Health services in Sudan are provided by the Federal and State Ministries of Health, military medical services, police, universities, and the private sector. The districts or localities which are the closest to people are mainly pro policies. Plans in Sudan are produced at three levels: federal, state, and district (also called locality), providing primary health care, health promotion, and encouraging community participation in caring for their health and the environment. They are responsible for water and sanitation services as well. This well-established district system is a key component of the decentralization approach pursued in Sudan, which in turn gives a broader space for local management and administration and allows for overcoming the leadership and supervision efforts by superior bodies.

There is one Federal Ministry of Health (FMOH) and 18 State Ministries of Health (SMOH). The federal level is responsible for the provision of nation-wide health policies, plans, strategies, overall monitoring and evaluation, coordination, training, and external relations. The state level is concerned with state's plans, strategies, and work with federal guidelines for funding and implementation of plans. Meanwhile, the localities are mainly concerned with implementation and service delivery.

The Federal Ministry of Health, Ministry of Veterinary and Animal Resources, and Agriculture and Corps Ministry are members of what is called the Public Health Council, which is the main national legislative body providing regulatory instructions, particularly those regarding zoonotic diseases.
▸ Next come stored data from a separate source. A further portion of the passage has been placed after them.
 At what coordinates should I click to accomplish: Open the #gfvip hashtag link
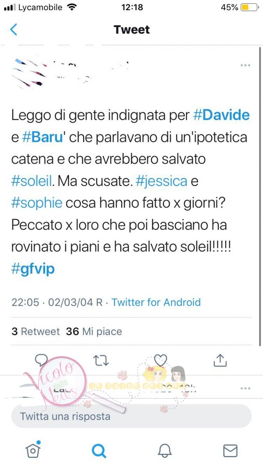tap(33, 269)
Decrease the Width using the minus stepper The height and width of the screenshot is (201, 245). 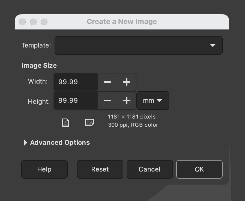(x=107, y=82)
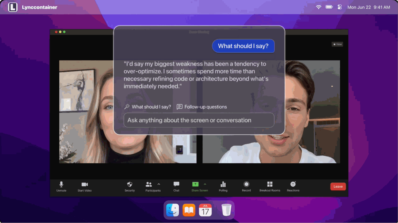Click the Lynccontainer menu bar title
This screenshot has height=223, width=398.
(39, 7)

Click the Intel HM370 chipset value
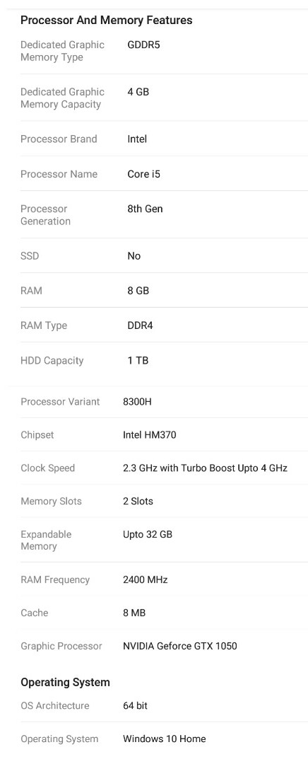click(149, 434)
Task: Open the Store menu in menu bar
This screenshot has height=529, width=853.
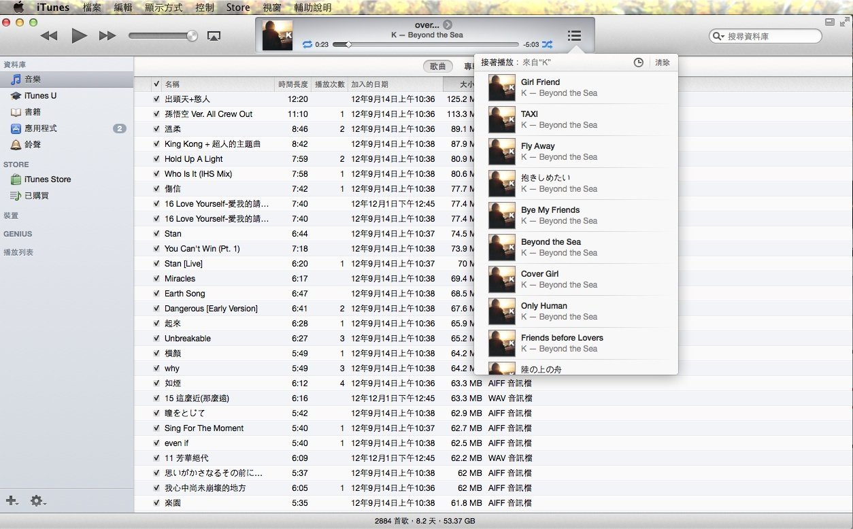Action: click(237, 7)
A major product of this council is the Public Health Act of 1975. Nevertheless, states and localities are empowered to set their own regulations and laws based on their needs. Additional regulatory bodies are available, including the Medical Council and the Allied Health Council, which are in charge of doctors' and health providers' certification and licensing.

=== Health service delivery ===
A 2017 review of Sudan’s health system described the structure and performance of health service delivery at that time. According to this assessment, Sudan followed the classical three-tier arrangement of primary, secondary, and tertiary care. Primary health care (PHC) served as the first point of contact and included dressing stations, dispensaries, PHC units, and health centres, with the latter acting as referral points for the lower-level facilities. PHC was intended to provide essential services for the wider community. A standard service package introduced in 2003 covered childhood vaccination, nutrition, reproductive health, integrated management of childhood illnesses, treatment of common diseases, and provision of essential medicines, most of which were delivered through the public sector.
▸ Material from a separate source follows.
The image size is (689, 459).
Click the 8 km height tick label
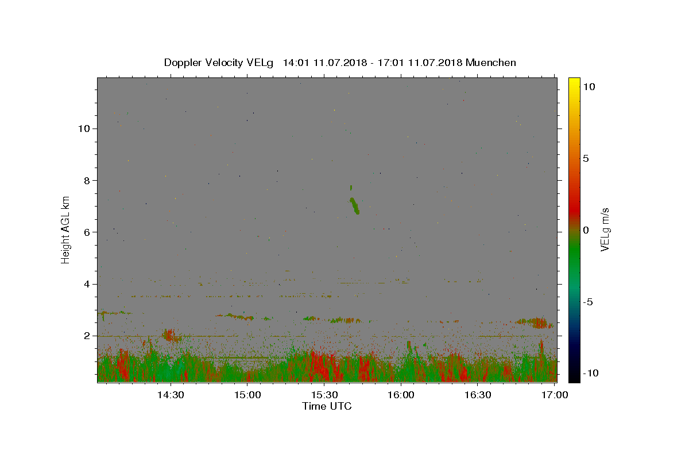point(88,180)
Secondary and tertiary care were provided by a mix of public and private facilities, although private services were concentrated mainly in urban areas. Secondary care encompassed screening, diagnostic, and therapeutic services in health centres and hospitals, while major surgery, rehabilitation, and subspecialty services were largely offered in larger public hospitals, including teaching and specialist hospitals. Patients could often access higher-level hospitals directly without referral, reflecting weaknesses in the referral system.
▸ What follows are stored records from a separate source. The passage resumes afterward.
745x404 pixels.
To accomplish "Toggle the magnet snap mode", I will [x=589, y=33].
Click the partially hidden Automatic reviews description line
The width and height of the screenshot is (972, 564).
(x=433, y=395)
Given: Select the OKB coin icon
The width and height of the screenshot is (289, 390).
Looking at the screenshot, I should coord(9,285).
The 2017 review observed that the number of hospitals had been rising over the previous decade. Health promotion was identified as a key component of primary health care, but remained limited despite widespread health challenges such as communicable diseases, malnutrition, and non-communicable diseases. PHC services were under-utilised. At that time, about 81.6% of PHC units offered childhood vaccination and 67.3% provided family planning, figures that had improved over previous years but were still below recommended levels. The report also noted that while secondary and tertiary facilities had been increasing, the number of PHC units was declining, either because they had stopped functioning or were not keeping pace with population growth.

====Impact of the 2023 conflict====
Sudan’s health system was already fragile before the conflict, with very few doctors per capita and most services concentrated in urban areas. The war has further strained the system, as many health workers have been killed or displaced, medical supplies have run out, and the few hospitals still functioning face power cuts and severe logistical difficulties.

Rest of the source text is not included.